Task goal: Reproduce the listing word for word, beginning at its first line and stopping after the line that contains "pyautogui.click(x=213, y=96)".
[start of Task material]
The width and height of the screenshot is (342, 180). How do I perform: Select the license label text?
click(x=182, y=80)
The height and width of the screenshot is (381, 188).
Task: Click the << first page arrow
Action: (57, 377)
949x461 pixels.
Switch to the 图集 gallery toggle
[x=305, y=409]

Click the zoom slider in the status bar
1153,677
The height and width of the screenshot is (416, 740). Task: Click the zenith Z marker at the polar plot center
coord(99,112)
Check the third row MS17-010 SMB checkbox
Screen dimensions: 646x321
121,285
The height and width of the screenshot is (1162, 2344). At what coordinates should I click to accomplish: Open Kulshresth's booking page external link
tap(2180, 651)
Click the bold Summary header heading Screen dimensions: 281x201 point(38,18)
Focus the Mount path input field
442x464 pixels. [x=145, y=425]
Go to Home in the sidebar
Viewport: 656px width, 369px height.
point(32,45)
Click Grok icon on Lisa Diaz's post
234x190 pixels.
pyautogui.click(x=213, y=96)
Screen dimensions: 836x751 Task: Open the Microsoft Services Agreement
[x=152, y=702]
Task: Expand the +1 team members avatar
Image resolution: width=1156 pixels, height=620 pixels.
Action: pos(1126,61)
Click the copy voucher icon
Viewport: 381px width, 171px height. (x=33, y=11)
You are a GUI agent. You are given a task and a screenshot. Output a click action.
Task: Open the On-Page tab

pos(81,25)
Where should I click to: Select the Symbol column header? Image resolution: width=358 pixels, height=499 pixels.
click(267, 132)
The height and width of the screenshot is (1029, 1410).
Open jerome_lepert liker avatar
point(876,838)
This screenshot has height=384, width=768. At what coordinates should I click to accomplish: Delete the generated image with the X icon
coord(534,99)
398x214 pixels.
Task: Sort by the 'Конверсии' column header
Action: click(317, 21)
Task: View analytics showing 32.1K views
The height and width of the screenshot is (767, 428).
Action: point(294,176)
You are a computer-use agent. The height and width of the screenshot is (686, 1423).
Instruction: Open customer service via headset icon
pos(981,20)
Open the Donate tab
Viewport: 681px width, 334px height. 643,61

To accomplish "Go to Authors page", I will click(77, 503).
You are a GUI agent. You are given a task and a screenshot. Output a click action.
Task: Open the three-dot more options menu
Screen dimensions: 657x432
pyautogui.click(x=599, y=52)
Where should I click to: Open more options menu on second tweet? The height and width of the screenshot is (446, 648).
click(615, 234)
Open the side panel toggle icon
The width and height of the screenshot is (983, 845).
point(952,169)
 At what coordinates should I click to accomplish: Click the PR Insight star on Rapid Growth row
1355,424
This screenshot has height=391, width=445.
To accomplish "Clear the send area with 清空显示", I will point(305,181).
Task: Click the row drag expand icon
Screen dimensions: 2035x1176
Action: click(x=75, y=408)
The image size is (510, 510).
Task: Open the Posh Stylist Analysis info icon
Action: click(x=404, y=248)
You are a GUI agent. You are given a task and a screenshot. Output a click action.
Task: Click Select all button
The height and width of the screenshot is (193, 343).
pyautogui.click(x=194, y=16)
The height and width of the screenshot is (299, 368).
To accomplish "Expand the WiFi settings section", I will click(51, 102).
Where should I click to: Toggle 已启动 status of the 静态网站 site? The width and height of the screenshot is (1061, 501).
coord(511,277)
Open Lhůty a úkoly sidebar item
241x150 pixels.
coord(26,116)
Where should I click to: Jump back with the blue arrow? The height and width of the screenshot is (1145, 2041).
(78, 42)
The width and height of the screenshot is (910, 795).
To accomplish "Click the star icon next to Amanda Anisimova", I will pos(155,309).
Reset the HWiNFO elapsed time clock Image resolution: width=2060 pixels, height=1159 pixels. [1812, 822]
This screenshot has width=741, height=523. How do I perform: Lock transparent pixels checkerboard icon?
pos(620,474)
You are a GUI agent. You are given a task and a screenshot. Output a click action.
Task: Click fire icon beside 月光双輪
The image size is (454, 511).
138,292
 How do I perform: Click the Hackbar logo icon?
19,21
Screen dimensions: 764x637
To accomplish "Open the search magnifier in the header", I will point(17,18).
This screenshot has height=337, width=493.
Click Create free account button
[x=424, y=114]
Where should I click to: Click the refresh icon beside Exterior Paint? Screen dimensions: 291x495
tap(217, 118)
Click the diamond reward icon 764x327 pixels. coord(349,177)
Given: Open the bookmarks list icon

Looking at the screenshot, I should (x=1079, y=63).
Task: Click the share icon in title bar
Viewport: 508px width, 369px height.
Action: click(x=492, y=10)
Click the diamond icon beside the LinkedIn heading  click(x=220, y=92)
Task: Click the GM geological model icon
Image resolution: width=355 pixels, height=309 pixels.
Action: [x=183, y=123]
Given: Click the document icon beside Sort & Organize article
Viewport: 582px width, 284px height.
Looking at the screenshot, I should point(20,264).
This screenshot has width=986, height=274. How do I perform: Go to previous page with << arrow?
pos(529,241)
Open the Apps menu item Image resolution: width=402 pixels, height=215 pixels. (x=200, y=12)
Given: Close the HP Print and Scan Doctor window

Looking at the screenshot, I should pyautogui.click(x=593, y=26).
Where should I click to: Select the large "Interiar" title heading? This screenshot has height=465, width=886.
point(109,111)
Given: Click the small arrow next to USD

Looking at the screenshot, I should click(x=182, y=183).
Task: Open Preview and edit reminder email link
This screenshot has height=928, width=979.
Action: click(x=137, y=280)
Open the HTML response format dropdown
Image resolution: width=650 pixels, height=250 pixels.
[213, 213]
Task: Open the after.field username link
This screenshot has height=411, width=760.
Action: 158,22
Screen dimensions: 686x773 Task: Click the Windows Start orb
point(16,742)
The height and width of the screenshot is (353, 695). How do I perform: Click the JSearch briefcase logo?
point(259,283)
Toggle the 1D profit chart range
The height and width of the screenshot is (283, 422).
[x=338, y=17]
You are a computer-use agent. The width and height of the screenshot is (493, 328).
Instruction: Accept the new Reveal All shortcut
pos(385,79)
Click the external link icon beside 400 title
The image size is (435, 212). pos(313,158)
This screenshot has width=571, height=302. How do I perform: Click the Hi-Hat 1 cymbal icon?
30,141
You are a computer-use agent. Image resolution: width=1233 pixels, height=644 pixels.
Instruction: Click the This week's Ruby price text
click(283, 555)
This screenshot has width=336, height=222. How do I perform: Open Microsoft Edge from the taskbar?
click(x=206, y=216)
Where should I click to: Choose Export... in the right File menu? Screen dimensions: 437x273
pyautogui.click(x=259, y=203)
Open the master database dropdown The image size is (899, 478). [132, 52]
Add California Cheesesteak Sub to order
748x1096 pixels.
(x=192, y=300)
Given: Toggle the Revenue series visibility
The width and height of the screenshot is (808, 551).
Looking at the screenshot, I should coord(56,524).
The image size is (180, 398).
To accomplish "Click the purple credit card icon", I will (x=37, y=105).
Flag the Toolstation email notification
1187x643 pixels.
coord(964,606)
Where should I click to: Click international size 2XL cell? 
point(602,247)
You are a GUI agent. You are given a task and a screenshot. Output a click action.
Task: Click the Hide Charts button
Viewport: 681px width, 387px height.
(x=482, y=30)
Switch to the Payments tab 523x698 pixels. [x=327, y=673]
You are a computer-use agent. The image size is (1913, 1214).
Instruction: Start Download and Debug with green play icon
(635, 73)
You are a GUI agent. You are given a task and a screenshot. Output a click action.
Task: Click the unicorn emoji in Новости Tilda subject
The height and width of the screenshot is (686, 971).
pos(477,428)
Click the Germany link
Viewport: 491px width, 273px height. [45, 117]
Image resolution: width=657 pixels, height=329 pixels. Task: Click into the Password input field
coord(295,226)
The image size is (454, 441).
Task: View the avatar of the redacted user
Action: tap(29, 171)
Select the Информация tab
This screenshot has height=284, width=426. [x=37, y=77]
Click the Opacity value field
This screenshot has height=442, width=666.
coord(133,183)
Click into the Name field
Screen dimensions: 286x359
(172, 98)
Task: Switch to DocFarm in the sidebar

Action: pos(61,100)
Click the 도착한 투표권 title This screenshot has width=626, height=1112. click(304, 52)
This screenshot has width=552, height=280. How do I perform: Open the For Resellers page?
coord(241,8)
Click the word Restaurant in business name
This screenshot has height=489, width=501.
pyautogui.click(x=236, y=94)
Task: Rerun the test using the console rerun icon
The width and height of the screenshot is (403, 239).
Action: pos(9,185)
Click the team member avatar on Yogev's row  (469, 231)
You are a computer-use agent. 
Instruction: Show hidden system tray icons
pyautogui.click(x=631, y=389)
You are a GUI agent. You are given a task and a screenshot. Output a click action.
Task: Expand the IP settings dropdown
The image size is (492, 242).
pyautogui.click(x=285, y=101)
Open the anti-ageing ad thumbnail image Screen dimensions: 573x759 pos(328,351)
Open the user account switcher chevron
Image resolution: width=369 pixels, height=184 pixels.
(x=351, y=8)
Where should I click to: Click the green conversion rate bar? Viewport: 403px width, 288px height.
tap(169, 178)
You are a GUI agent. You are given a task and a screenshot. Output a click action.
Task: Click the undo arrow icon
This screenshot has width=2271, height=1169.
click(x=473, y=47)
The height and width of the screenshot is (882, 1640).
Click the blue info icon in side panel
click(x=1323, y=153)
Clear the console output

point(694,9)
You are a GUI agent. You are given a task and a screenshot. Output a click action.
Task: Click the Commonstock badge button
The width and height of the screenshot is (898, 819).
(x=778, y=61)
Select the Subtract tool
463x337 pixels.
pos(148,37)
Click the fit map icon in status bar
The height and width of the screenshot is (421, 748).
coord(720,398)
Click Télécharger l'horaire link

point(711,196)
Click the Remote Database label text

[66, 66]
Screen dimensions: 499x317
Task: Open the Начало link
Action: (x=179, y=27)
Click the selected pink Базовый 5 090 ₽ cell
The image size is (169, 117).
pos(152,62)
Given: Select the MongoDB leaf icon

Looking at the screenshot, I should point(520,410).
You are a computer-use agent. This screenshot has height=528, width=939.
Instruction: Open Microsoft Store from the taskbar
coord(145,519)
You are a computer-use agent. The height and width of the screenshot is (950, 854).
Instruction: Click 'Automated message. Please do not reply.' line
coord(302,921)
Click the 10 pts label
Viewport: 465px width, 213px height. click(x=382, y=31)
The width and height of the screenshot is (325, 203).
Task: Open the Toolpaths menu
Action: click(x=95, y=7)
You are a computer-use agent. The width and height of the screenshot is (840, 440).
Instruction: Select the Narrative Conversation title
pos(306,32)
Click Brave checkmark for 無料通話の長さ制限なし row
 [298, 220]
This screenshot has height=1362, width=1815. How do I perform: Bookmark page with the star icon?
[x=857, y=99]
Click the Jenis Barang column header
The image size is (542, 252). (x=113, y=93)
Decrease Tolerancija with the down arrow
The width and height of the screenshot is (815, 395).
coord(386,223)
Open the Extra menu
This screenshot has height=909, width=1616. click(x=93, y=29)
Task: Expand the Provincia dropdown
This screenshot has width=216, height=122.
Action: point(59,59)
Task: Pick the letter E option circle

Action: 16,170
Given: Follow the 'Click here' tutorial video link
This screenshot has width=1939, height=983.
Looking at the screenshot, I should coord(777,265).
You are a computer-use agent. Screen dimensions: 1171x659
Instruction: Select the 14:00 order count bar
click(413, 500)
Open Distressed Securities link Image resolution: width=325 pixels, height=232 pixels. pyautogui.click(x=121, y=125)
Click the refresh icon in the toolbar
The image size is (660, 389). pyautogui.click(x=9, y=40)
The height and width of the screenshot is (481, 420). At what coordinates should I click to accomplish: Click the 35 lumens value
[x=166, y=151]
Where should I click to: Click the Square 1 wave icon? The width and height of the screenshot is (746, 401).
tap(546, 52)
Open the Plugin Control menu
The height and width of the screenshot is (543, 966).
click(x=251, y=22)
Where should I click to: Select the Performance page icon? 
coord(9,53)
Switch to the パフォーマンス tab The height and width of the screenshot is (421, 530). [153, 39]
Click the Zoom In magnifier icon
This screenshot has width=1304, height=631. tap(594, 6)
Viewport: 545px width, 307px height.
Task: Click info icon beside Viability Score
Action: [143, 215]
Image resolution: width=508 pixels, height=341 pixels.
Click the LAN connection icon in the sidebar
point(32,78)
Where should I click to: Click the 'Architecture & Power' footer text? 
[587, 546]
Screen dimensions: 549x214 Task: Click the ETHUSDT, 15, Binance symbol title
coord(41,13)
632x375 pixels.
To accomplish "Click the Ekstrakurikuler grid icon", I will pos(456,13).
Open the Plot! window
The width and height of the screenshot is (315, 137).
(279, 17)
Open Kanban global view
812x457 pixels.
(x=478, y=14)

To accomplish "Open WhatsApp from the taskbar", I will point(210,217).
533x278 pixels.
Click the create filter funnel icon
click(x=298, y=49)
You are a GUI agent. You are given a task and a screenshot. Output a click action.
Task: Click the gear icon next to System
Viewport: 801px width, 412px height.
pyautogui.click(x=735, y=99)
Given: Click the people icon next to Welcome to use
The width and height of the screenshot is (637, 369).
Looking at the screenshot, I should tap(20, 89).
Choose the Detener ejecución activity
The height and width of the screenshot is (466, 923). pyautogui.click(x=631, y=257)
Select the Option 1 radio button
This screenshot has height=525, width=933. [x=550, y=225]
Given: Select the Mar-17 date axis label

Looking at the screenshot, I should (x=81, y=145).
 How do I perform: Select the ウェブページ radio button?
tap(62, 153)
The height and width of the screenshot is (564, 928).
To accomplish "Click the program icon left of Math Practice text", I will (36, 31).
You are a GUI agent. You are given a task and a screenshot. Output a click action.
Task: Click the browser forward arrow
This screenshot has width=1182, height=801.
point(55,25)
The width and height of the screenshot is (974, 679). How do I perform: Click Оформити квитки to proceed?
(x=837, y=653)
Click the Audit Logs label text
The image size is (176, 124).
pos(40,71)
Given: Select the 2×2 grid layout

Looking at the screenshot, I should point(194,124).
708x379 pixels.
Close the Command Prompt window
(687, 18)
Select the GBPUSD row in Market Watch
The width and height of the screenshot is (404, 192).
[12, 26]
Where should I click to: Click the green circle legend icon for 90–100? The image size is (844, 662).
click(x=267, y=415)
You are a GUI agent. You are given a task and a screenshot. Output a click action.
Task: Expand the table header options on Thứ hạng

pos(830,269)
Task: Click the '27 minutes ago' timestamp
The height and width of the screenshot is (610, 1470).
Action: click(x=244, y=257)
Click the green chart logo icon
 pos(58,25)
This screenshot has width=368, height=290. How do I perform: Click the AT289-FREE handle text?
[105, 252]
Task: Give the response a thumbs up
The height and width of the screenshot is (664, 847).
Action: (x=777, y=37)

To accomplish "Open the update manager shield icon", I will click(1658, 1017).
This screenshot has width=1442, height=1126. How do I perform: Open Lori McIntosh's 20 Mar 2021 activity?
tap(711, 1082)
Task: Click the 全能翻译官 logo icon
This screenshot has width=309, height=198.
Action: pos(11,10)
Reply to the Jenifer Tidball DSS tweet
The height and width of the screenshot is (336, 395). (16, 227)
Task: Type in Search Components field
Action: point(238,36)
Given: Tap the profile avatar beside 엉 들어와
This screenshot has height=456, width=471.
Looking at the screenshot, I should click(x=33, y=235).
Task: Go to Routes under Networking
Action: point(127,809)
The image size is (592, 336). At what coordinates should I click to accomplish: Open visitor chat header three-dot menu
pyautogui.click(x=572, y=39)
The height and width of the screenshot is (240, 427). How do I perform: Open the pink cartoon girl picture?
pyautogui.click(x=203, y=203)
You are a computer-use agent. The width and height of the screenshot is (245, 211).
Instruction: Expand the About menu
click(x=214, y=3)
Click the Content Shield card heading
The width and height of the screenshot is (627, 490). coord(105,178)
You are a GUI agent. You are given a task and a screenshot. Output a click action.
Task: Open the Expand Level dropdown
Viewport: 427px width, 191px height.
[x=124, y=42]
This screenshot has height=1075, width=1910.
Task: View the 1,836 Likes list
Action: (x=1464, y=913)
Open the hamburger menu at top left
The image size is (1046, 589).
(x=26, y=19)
[end of Task material]
Reply:
The width and height of the screenshot is (342, 180). How do I perform: Select the license label text?
click(x=182, y=80)
The height and width of the screenshot is (381, 188).
Task: Click the << first page arrow
Action: (57, 377)
949x461 pixels.
Switch to the 图集 gallery toggle
[x=305, y=409]

Click the zoom slider in the status bar
1153,677
The height and width of the screenshot is (416, 740). Task: Click the zenith Z marker at the polar plot center
coord(99,112)
Check the third row MS17-010 SMB checkbox
Screen dimensions: 646x321
121,285
The height and width of the screenshot is (1162, 2344). At what coordinates should I click to accomplish: Open Kulshresth's booking page external link
tap(2180, 651)
Click the bold Summary header heading Screen dimensions: 281x201 point(38,18)
Focus the Mount path input field
442x464 pixels. [x=145, y=425]
Go to Home in the sidebar
Viewport: 656px width, 369px height.
point(32,45)
Click Grok icon on Lisa Diaz's post
234x190 pixels.
pyautogui.click(x=213, y=96)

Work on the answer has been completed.